Final answer:
Simon can put a maximum of 3 items (60 bows, 36 silk flowers, and an unspecified number of silk carnations) on each wreath, provided that the number of silk carnations also has 3 as a factor.
Step-by-step explanation:
To determine how many items Simon can put on each wreath, we need to find the greatest common divisor (GCD) of 60 bows, 36 silk flowers, and the unknown number of silk carnations. Since the number of silk carnations is not given, we can only solve this problem if we assume that the number of silk carnations is also a factor of the GCD.
Let's find the GCD of 60 (bows) and 36 (silk flowers) first:
- Factors of 60 are 1, 2, 3, 4, 5, 6, 10, 12, 15, 20, 30, and 60.
- Factors of 36 are 1, 2, 3, 4, 6, 9, 12, 18, and 36.

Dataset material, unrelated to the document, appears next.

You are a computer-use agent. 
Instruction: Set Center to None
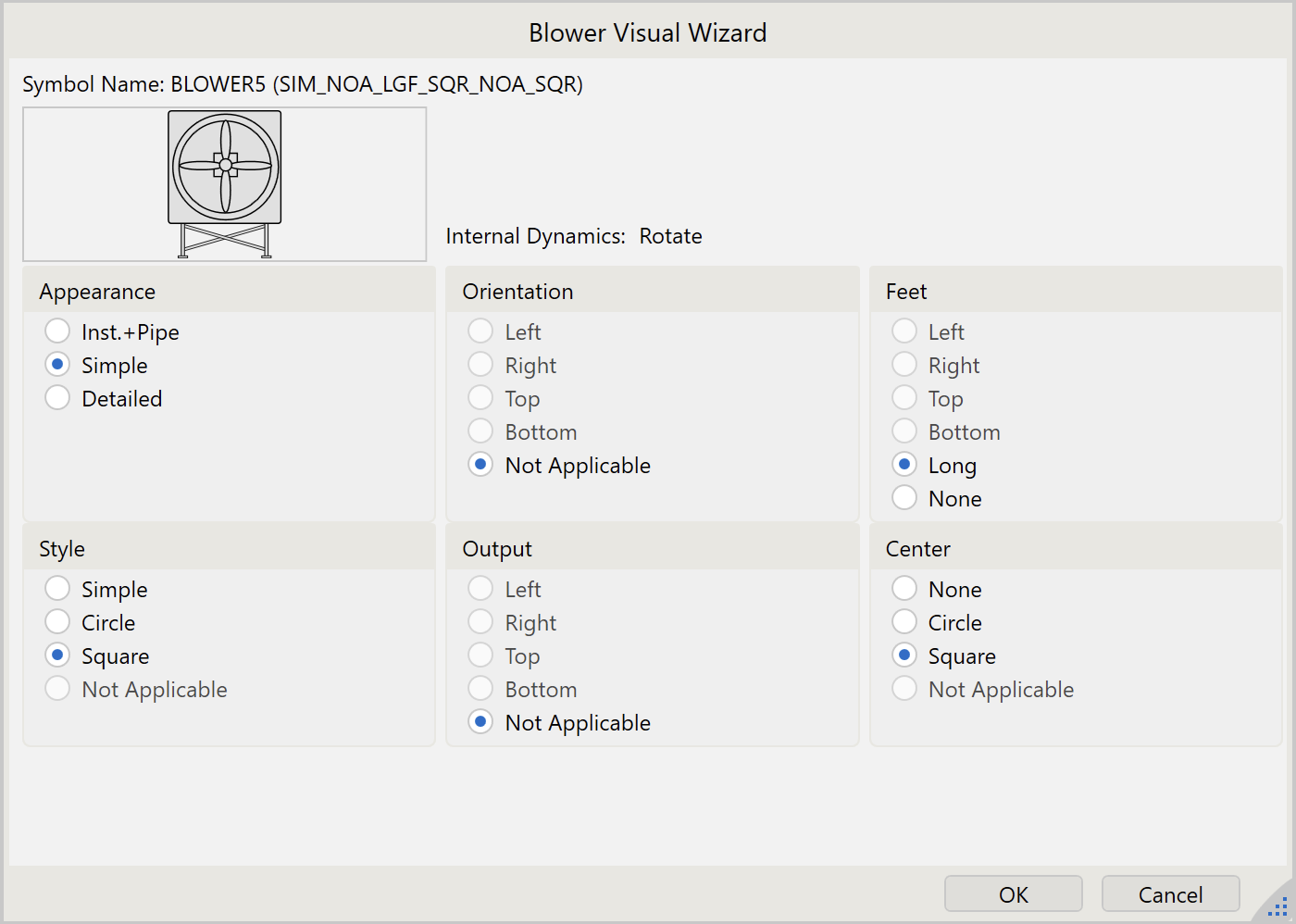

The common factors of 60 and 36 are 1, 2, 3, 4, 6, and 12. The greatest common factor among them is 12. However, since the problem requires that the number must be the same number of items on each wreath, and the options given are 2, 3, 4, and 5, the highest number from these options that is a factor of both 60 and 36 is 3.
Therefore, if the number of silk carnations is such that it also has 3 as a factor, the maximum number of items Simon can put on each wreath is 3 (Option b).